No início da primeira quinzena de setembro a rondoniense e Técnica em Enfermagem, Lenilda dos Santos, foi encontrada morta em um deserto ao longo da fronteira dos Estados Unidos com o México. Desde então, os familiares no Brasil esperam a chegada do corpo para fazer o velório e se despedirem dela. Quase dois meses se passaram e não há previsão de quando o corpo será liberado.
De acordo com as informações, a família tinha confirmado o translado para o dia 20 de outubro, mas no momento do embarque tudo foi cancelado. O agente responsável sofreu um infarto e foi hospitalizado em estado grave e todo o processo ficou atrasado.

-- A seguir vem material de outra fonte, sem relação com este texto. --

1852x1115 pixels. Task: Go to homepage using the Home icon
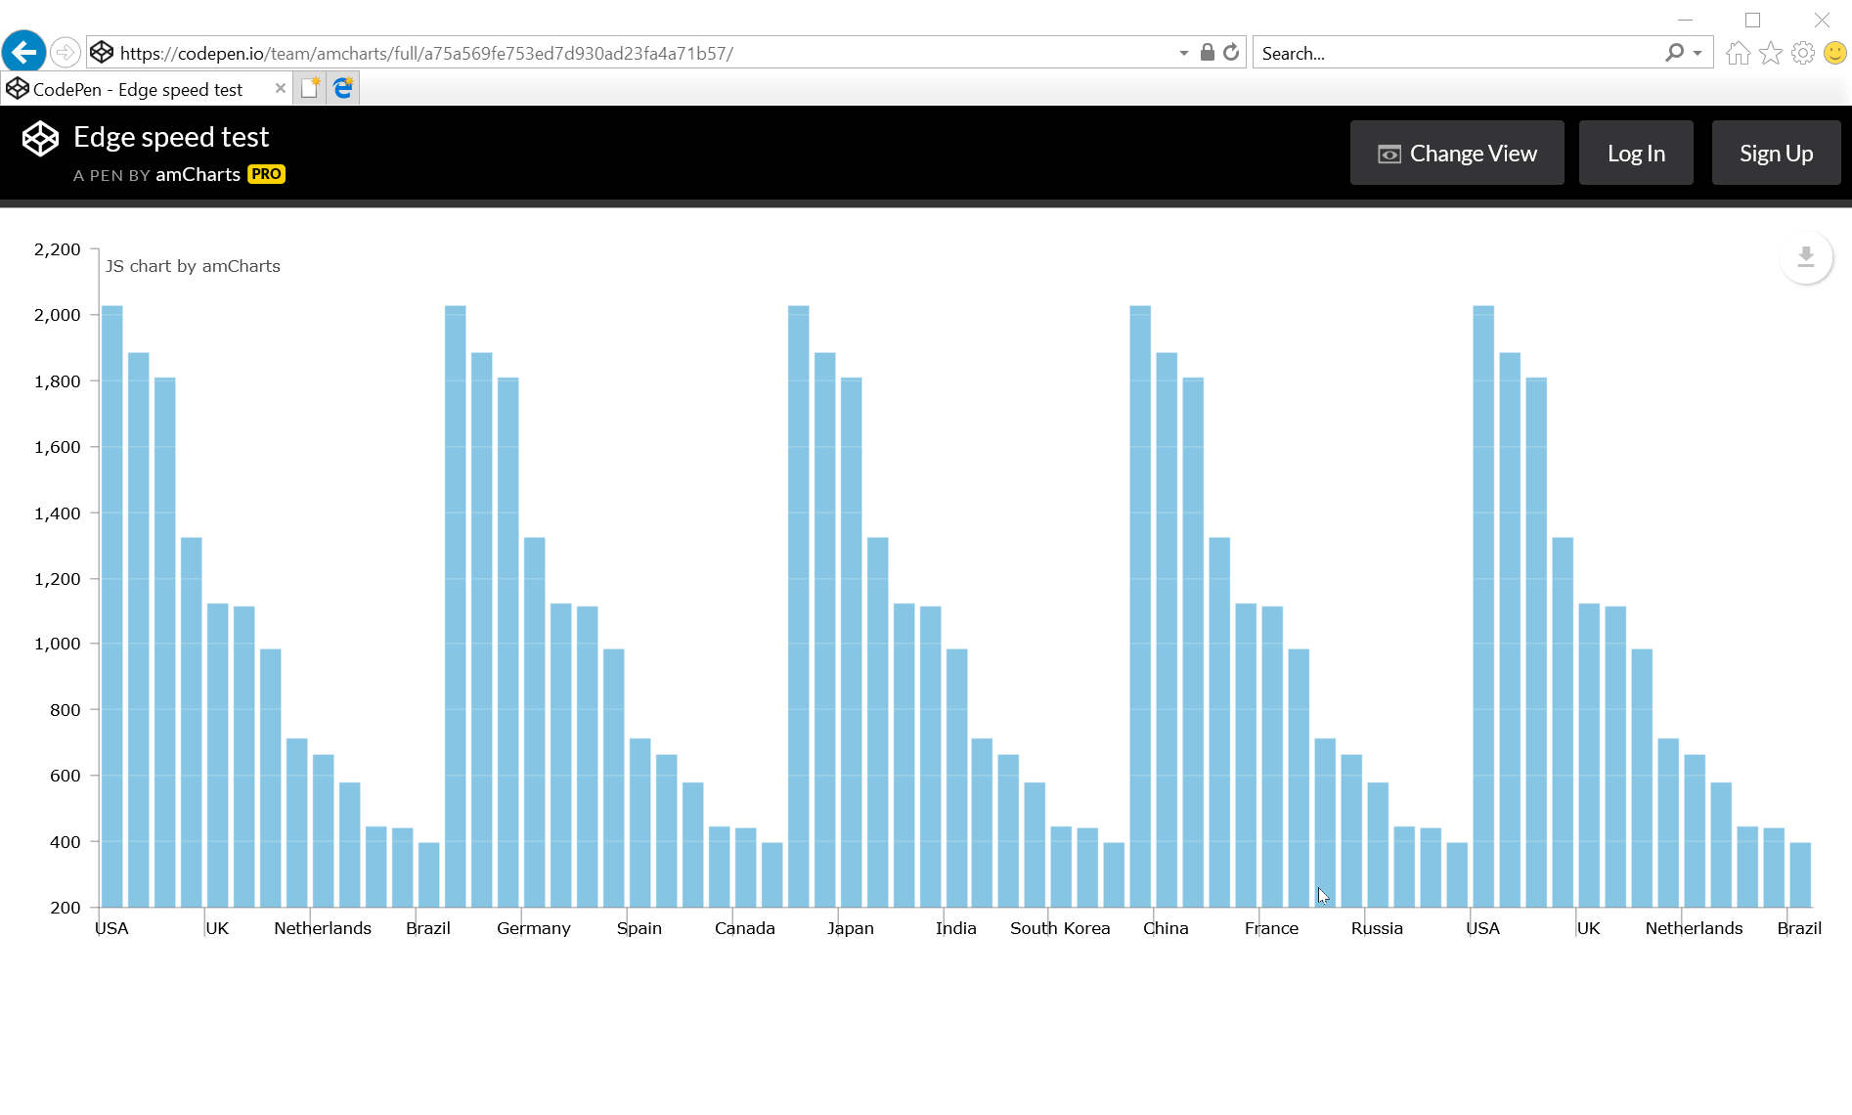click(x=1738, y=52)
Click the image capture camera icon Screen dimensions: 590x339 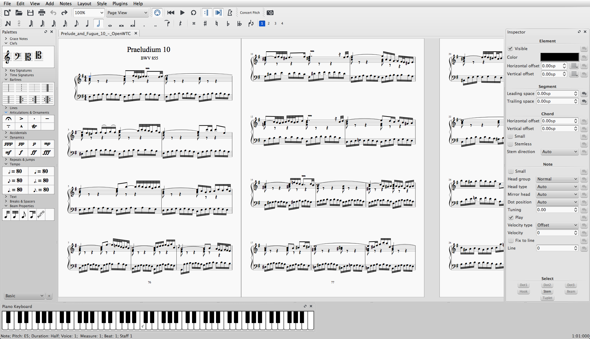pyautogui.click(x=270, y=13)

Um velório chegou a ser realizado para os familiares que moram nos Estados Unidos alguns dias antes.
A família foi informada que o motivo do corpo ainda estar “preso” são os trâmites judiciais. Outro entrave é que o Consulado brasileiro só vai assinar a certidão de óbito quando a perícia concluir o laudo da morte. O problema é que isso só vai demorar mais um mês.
Somente depois disso que o corpo poderá ser liberado.
Atualmente o que impede o envio do corpo são trâmites judiciais. De acordo com os familiares de Lenilda, o Consulado-geral do Brasil em Houston (Texas) só deve assinar a certidão de óbito quando a perícia concluir o laudo com a causa da morte. A previsão é que isso aconteça somente daqui a um mês, quando o corpo poderá ser liberado.